A Castel Volturno sette consiglieri di maggioranza hanno firmato una mozione di revoca del presidente del consiglio Giulio Natale, a seguito di quanto accaduto nell’ultimo consiglio comunale. A 5 mesi dalla fine del mandato, la maggioranza di Castel Volturno dà vita ad una nuova faida interna (l’ennesima).
Rinviamo alla nostra analisi per comprendere cos’è successo nel passato consiglio comunale, ma nel frattempo cerchiamo di capire cosa sta accadendo e perché la figura di Giulio Natale è così rilevante in ottica delle future elezioni.
I sette consiglieri di maggioranza che hanno siglato la mozione di sfiducia e convocato una seduta consiliare straordinaria sono: Antonio Luise, Francesca Luongo, Giovanni Milone, Assunta Grieco, Vincenzo Riccardo, Dario Napolitano, Giuseppe Daria.
Le firme che occorrono per far passare la mozione di revoca sono nove, ai sette si aggiungerà Luigi Petrella e a mancare sarebbe solo Veronica Sperlongano, ago della bilancia che spesso si muove tra maggioranza e opposizione.
Una situazione un po’ paradossale, dato che il presidente del consiglio Natale aveva già firmato la sfiducia al sindaco per poi astenersi durante la votazione, aizzando i consiglieri di opposizione che l’hanno dipinto come “un traditore“.
Dopo il colpo di coda tutti si aspettavano le dimissioni immediate di Giulio Natale. Anche il sindaco Luigi Petrella se le aspettava, tanto che nel suo intervento era convinto che le dimissioni di Natale sarebbero arrivate in quella sede.
E invece Giulio Natale ha retto, almeno fino ad ora, anche se la mozione di revoca formalizzata dai suoi ex compagni è molto dura. La maggioranza imputa a Natale “una serie di condotte politiche realizzate all’interno del Consiglio ed in altre sedi dove ha assunto un atteggiamento incompatibile con il ruolo istituzionale super partes“.
La mozione passerà o Natale arriverà alla seduta straordinaria già dimissionario? Questo è da vedere, ma occorre sottolineare l’estremo ritardo sia delle dimissioni del presidente che della richiesta di revoca della maggioranza.

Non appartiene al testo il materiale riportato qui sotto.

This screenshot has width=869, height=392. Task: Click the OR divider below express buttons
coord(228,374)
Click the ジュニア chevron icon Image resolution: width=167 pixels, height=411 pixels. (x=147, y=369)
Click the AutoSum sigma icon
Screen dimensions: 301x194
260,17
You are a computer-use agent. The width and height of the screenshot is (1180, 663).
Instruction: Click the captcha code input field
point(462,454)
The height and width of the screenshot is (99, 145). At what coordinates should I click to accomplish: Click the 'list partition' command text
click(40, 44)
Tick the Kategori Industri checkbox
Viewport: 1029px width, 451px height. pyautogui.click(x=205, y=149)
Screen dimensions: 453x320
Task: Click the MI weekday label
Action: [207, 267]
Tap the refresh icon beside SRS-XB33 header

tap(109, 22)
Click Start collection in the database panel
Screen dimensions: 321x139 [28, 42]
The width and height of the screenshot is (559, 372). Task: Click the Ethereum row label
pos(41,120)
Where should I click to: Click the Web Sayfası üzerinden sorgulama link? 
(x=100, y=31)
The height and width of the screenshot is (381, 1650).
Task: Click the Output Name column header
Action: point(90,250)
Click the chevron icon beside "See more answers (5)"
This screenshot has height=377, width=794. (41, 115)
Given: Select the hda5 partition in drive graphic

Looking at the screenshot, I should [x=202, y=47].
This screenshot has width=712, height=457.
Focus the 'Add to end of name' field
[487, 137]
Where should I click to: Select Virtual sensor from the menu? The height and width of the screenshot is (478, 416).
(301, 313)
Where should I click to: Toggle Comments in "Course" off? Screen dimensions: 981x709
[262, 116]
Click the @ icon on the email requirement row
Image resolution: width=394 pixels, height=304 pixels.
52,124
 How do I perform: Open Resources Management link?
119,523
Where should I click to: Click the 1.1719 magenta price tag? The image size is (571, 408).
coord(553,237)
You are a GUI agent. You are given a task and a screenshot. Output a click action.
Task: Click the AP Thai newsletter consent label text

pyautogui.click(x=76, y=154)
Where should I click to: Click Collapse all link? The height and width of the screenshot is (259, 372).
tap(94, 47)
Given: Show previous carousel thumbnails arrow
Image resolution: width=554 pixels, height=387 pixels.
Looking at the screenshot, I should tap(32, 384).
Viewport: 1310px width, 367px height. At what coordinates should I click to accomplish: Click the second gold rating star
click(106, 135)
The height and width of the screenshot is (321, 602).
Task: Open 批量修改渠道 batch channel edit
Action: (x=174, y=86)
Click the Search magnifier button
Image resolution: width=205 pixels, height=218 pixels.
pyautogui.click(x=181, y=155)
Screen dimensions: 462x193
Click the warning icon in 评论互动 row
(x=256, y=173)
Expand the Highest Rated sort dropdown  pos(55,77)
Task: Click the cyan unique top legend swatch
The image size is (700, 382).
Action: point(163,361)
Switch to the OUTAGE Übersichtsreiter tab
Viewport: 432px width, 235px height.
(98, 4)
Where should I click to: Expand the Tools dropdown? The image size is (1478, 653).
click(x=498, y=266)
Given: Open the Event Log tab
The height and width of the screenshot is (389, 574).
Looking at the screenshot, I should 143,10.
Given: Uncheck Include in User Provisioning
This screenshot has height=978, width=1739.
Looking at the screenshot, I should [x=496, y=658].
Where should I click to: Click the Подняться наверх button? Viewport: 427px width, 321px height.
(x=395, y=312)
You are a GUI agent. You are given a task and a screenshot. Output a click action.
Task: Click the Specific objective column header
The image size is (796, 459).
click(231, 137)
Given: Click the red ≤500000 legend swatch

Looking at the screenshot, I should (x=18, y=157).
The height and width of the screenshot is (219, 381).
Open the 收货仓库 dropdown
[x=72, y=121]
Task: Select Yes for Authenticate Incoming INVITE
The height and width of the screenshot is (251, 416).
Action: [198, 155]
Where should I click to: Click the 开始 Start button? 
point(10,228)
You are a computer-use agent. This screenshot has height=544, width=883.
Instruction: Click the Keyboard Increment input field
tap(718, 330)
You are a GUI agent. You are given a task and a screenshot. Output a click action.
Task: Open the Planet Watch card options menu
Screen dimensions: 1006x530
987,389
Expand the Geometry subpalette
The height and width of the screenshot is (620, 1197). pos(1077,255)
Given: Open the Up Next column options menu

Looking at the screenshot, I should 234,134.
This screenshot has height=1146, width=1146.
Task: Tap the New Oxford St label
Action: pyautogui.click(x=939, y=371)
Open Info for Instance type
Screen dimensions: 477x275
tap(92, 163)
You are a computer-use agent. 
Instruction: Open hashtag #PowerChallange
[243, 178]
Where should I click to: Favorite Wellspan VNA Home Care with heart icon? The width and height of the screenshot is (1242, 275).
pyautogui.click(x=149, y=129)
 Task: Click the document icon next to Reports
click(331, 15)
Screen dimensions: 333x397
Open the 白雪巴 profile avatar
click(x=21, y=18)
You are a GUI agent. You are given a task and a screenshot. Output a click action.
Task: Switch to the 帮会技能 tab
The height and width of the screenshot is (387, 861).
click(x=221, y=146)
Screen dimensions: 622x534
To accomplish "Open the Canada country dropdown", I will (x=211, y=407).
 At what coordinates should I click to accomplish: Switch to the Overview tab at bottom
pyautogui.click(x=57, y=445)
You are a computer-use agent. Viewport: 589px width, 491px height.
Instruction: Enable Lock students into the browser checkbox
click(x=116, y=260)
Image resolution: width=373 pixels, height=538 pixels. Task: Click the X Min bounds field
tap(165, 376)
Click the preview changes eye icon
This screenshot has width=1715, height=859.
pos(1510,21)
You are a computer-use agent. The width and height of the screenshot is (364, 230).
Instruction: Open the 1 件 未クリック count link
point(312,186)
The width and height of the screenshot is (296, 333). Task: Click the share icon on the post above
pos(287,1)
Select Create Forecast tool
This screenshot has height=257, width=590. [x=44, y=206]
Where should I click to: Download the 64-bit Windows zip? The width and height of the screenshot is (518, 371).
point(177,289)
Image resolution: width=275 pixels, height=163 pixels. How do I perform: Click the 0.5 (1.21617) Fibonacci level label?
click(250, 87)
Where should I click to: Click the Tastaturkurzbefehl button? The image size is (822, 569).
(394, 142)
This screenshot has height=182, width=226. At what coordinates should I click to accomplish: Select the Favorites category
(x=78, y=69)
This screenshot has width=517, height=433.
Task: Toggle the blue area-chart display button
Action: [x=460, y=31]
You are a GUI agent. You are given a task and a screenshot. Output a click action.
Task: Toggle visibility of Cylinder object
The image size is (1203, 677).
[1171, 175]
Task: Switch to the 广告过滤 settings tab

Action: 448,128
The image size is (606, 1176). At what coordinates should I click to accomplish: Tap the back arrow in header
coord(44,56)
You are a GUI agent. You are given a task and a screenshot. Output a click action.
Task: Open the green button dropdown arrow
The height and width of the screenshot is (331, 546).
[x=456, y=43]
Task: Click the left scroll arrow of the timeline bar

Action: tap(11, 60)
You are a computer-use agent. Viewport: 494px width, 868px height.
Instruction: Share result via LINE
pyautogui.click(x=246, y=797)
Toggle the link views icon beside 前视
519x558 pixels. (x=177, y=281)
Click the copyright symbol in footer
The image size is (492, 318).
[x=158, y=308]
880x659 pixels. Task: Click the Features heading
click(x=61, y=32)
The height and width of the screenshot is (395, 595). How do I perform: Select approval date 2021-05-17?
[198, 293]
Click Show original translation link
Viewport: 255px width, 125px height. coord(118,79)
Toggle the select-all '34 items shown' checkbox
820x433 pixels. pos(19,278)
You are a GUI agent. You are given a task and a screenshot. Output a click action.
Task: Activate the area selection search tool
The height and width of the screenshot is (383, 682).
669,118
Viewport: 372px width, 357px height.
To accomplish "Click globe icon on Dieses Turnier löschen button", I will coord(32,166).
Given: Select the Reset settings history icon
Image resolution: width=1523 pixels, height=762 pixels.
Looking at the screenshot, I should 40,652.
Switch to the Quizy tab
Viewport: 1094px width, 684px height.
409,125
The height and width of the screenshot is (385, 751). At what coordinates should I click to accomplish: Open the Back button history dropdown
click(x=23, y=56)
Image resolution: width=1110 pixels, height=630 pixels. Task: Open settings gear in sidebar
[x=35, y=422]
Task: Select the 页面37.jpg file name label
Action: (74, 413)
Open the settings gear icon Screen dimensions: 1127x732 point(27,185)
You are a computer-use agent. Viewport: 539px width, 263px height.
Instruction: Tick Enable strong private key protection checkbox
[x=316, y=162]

L’astensione di Natale alla mozione di sfiducia va interpretata senza alcun dubbio come uno smacco alla maggioranza: una tacita sfiducia che non ha causato conseguenze né a lui né a Petrella.
Nel frattempo c’è chi è dubbioso, soprattutto perché Natale può contare su un bacino di voti importante e quindi, per chi non ha moralità politica, schierarsi contro di lui sarebbe poco conveniente.
Seguendo questo filone, possiamo fare delle ipotesi sul ritardo della mozione di revoca da parte della maggioranza. Non è che Petrella e company hanno aspettato così tanto solo per capire se Giulio Natale e Rocco Ambrosone alle prossime elezioni saranno al fianco di Marrandino?
Uno scenario molto probabile vista la rottura con la maggioranza da parte dei due, i quali andrebbero ad aggiungersi agli “scontenti” guidati da Pasquale Marrandino e, forse, Cristina D’Ausilio.
Proprio per la caratura elettorale dei personaggi in gioco, sarà interessante vedere cosa faranno i consiglieri di opposizione, che per logica politica dovrebbero firmare la mozione di revoca senza minimamente esitare.
Le carte sono scoperte: ora bisogna solo vedere se Giulio Natale farà la prima mossa o la subirà.